I'm groggy, so please correct the math as needed. And Im too
tired to battle my old browser for the articles here, but they're
easily Googled.
Dyza, does the source you cite say tx increases the median age
of cystics by 4.5 or that 4.5 is the median survival time of tx
recipients? The Rainbow Babies/Birmingham study a few years
back shows it's dubious whether tx increases the longevity of tx
recipents at all. In other words, their non-tx group in the same
FEV1 range lived about as long or longer as those who were tx'd.

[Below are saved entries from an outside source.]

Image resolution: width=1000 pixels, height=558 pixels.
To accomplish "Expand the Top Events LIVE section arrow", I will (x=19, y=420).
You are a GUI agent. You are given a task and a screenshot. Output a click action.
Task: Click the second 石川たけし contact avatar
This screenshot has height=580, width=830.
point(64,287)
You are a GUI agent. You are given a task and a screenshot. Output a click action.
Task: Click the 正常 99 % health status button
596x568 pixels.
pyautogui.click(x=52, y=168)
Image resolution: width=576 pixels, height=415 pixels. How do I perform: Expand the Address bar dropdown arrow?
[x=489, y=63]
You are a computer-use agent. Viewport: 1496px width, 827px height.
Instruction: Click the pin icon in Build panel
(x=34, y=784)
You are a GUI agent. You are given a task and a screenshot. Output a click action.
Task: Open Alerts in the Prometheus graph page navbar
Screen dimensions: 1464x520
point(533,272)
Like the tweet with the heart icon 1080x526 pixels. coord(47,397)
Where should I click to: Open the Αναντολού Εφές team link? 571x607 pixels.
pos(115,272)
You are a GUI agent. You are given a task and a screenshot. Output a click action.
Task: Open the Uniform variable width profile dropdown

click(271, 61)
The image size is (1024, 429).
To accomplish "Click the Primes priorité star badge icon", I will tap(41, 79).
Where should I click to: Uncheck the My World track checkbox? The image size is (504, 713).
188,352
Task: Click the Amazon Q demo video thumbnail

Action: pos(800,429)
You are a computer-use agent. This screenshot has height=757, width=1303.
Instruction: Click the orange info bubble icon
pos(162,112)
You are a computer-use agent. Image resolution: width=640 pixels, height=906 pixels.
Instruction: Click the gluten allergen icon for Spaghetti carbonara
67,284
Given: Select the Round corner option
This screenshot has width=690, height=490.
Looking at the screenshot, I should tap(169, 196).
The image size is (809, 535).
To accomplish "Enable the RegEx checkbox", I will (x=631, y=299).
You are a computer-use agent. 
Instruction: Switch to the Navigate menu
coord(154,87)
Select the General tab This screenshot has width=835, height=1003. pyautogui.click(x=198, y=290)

Yes, there were factors other than FEV1, and this was under the
old allocation system, but the new system is only a year and a half
old and most of those old-system patients are still with us, affecting
the median. Anyway, the paper reminds us that tx is no great
bargain either. The Times article this week suggested the same
thing.
And even if every tx patient lived exactly 4.5 years post-surgery,
they would still only represent a fourth or a fifth of the whole CF
population and thus would have only a slight effect on the overall
median.
In addition, the median age of tx is 28. The median survival of
those patients is five years. Therefore, they should bring the
overall CF median DOWN, not up. Is that right?
As someone suggested above, the medians are misleading
numbers because there is not one type of CF or CF treatment.
Minnesota, for instance, reports that the discrepancy between
non-diabetic male cystics and diabetic females is something like 17
years. So you can't have the same CF twice.